Records from a data source
· · · · · · ·

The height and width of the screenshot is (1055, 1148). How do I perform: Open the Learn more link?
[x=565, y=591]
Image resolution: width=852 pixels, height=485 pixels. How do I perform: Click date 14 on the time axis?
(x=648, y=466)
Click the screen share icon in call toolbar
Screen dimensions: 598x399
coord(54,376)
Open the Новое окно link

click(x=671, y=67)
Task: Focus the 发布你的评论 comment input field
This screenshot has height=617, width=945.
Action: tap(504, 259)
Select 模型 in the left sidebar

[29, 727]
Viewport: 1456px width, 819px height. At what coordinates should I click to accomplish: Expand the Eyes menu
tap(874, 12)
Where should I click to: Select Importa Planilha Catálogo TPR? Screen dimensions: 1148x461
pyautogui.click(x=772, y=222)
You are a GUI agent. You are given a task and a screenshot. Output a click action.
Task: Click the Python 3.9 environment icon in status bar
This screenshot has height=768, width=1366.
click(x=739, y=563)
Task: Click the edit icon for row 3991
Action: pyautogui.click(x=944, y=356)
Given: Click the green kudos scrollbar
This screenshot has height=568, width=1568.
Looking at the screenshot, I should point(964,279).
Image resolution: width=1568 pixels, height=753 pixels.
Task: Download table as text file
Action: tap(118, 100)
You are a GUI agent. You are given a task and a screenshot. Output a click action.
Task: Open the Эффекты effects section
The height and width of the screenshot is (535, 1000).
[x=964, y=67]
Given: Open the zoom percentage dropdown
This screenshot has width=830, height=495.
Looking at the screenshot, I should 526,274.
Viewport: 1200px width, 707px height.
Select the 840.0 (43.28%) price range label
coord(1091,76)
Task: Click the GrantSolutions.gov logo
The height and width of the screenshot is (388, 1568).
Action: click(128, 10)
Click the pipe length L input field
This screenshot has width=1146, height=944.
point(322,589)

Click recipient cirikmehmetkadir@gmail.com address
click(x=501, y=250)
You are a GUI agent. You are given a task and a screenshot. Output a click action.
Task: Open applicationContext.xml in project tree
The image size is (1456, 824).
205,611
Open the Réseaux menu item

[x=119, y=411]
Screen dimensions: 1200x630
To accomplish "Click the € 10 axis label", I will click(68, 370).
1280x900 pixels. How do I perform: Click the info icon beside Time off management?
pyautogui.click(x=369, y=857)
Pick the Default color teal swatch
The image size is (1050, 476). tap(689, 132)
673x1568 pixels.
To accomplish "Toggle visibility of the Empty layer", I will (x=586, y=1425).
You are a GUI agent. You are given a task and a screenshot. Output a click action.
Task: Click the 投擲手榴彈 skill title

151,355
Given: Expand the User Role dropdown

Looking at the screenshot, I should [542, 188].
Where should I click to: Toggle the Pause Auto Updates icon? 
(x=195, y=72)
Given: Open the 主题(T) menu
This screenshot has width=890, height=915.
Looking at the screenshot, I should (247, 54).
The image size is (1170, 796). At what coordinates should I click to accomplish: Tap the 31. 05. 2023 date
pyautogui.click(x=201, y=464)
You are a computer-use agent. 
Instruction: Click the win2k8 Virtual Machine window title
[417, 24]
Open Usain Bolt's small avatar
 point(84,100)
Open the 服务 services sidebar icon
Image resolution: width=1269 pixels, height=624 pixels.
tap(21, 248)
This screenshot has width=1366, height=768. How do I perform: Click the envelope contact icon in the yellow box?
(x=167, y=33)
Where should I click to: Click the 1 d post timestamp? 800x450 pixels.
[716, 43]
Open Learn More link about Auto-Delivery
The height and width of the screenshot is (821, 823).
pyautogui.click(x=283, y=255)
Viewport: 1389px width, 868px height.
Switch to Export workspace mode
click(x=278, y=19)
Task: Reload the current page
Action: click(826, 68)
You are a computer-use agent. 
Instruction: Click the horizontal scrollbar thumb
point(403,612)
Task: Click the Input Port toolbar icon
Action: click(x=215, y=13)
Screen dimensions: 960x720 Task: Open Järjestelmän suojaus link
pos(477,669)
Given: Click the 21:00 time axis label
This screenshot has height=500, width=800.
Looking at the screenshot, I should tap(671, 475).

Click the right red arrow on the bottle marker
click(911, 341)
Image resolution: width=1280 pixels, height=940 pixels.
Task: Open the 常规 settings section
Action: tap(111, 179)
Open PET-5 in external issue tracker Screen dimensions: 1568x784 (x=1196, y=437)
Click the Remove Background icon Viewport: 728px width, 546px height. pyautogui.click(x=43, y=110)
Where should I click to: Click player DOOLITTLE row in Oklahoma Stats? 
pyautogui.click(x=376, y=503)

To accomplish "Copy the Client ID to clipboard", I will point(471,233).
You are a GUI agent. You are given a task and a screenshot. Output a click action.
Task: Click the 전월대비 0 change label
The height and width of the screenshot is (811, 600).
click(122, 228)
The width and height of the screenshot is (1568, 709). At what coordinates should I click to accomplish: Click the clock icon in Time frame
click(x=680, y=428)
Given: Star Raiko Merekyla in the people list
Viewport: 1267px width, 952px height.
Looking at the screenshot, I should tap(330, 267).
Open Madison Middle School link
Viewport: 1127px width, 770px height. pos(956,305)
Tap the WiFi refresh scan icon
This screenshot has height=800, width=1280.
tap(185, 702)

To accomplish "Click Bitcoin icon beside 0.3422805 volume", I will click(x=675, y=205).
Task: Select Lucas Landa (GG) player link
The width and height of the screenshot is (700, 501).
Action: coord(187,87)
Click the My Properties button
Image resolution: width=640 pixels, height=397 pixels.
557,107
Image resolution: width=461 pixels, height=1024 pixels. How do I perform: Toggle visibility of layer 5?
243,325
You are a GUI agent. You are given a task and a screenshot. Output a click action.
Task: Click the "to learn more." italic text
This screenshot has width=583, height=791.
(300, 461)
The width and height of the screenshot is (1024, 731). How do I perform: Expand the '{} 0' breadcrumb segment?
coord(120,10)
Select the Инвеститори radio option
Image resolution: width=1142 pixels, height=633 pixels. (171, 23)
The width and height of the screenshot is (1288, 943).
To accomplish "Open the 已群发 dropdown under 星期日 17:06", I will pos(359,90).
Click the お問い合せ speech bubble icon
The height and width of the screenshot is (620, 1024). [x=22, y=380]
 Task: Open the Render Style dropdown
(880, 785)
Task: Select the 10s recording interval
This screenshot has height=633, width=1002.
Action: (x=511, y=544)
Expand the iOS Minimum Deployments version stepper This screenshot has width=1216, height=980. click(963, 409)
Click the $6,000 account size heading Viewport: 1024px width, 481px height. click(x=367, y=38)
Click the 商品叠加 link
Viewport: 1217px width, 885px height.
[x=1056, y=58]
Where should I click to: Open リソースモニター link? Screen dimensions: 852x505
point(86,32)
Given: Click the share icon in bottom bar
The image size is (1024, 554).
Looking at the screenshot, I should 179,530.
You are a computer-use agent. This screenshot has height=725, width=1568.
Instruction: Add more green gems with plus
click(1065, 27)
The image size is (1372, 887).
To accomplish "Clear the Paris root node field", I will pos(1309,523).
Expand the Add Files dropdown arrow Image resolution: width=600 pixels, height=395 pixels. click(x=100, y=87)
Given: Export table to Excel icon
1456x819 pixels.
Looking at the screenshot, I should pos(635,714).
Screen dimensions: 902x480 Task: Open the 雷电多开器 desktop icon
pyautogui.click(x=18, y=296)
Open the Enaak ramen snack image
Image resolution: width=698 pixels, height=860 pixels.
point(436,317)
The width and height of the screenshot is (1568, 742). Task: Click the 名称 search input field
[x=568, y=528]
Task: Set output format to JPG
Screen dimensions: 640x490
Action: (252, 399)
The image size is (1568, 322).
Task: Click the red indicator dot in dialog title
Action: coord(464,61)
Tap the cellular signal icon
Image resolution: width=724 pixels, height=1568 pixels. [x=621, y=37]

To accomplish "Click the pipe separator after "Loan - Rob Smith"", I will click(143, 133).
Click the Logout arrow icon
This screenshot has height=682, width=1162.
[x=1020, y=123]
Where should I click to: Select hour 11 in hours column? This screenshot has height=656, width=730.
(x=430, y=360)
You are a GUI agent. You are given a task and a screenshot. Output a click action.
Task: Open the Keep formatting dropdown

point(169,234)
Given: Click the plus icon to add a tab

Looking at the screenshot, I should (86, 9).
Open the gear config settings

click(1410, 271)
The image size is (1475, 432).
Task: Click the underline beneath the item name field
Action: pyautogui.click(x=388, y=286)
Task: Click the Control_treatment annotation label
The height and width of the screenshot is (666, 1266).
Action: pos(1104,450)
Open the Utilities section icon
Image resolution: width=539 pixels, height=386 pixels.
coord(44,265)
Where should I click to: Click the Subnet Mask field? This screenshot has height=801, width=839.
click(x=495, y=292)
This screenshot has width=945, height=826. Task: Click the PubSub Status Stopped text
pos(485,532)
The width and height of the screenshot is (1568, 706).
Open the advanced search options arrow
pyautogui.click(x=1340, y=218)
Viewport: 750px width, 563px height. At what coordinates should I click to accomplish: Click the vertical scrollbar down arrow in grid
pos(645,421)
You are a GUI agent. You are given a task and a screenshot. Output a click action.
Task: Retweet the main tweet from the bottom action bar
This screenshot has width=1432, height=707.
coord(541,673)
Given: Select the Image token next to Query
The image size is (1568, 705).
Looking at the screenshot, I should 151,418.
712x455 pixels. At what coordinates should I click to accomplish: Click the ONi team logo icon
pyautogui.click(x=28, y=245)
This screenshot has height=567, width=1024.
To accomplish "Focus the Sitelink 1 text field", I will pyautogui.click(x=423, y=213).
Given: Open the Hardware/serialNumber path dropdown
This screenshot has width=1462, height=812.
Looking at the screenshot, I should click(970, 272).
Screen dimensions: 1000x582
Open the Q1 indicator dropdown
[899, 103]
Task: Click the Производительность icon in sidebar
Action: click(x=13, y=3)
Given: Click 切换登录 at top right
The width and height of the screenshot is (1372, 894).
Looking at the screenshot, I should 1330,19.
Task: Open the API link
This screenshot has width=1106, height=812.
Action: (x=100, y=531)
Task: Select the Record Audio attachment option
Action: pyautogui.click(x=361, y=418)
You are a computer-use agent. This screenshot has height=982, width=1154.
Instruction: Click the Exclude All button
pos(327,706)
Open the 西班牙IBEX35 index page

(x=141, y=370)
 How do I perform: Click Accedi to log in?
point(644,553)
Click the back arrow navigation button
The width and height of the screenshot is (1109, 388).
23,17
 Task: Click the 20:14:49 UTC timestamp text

· · · · · · ·

REQUIREMENTS:
Repeat the lines of the listing word for word, starting at the line that contains "Given: Click the share icon in bottom bar" and ending at the line that contains "(x=430, y=360)".

THE SOLUTION:
Given: Click the share icon in bottom bar
The image size is (1024, 554).
Looking at the screenshot, I should 179,530.
You are a computer-use agent. This screenshot has height=725, width=1568.
Instruction: Add more green gems with plus
click(1065, 27)
The image size is (1372, 887).
To accomplish "Clear the Paris root node field", I will pos(1309,523).
Expand the Add Files dropdown arrow Image resolution: width=600 pixels, height=395 pixels. click(x=100, y=87)
Given: Export table to Excel icon
1456x819 pixels.
Looking at the screenshot, I should pos(635,714).
Screen dimensions: 902x480 Task: Open the 雷电多开器 desktop icon
pyautogui.click(x=18, y=296)
Open the Enaak ramen snack image
Image resolution: width=698 pixels, height=860 pixels.
point(436,317)
The width and height of the screenshot is (1568, 742). Task: Click the 名称 search input field
[x=568, y=528]
Task: Set output format to JPG
Screen dimensions: 640x490
Action: (252, 399)
The image size is (1568, 322).
Task: Click the red indicator dot in dialog title
Action: coord(464,61)
Tap the cellular signal icon
Image resolution: width=724 pixels, height=1568 pixels. [x=621, y=37]

To accomplish "Click the pipe separator after "Loan - Rob Smith"", I will click(143, 133).
Click the Logout arrow icon
This screenshot has height=682, width=1162.
[x=1020, y=123]
Where should I click to: Select hour 11 in hours column? This screenshot has height=656, width=730.
(x=430, y=360)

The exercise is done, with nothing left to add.